© Borgis - Anestezjologia Intensywna Terapia 1/2007, s. 6-10
*Radosław Owczuk1, Magdalena A. Wujtewicz1, Wioletta Sawicka1, Aleksandra Suszyńska-Mosiewicz1, Agnieszka Polak1, Jarosław Skokowski2, Maria Wujtewicz1
Wpływ desfluranu na odstęp QT i skorygowany odstęp QTc u chorych poddawanych chemioterapii antracyklinami
The influence of desflurane on QT and QTc intervals in patients undergoing chemotherapy with anthracyclines
1Klinika Anestezjologii i Intensywnej Terapii AM w Gdańsku
kierownik: prof. dr hab. n. med. M. Wujtewicz
2Klinika Chirurgii Onkologicznej AM w Gdańsku
kierownik: prof. dr hab. n. med. A. Kopacz
Summary
Background.Desflurane, like other newer halogenated agents, may significantly prolong the QT interval. Anthracycline therapy reduces repolarisation reserve and markedly prolongs the QT interval. Thus, anaesthesia with desflurane in patients undergoing chemotherapy may contribute to the development of life threatening proarrhythmia.

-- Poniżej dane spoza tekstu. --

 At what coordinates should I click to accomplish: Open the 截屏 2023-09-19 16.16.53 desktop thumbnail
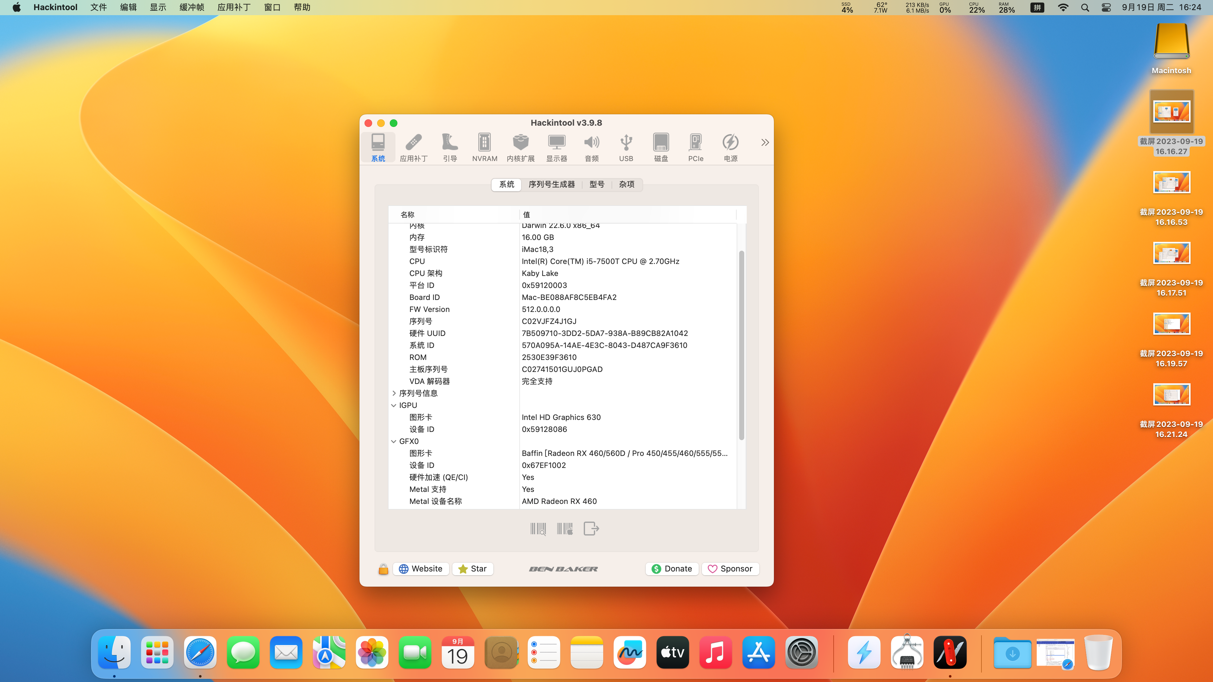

Methods. Forty women, scheduled for breast cancer surgery, were divided into two groups. Group A consisted of twenty women previously treated with anthracyclines, and group B consisted of twenty women who did not receive chemotherapy. Patients were premedicated with oral midazolam and induced with etomidate, vecuronium, and fentanyl. Anaesthesia was maintained with N2O:O2 (2:1) and 2.5-3 vol% desflurane. QT intervals, corrected QT intervals, heart rate, and arterial blood pressures were noted before anaesthesia, after tracheal intubation, at 3, 5, 15 and 30 min of desflurane anaesthesia, and during recovery.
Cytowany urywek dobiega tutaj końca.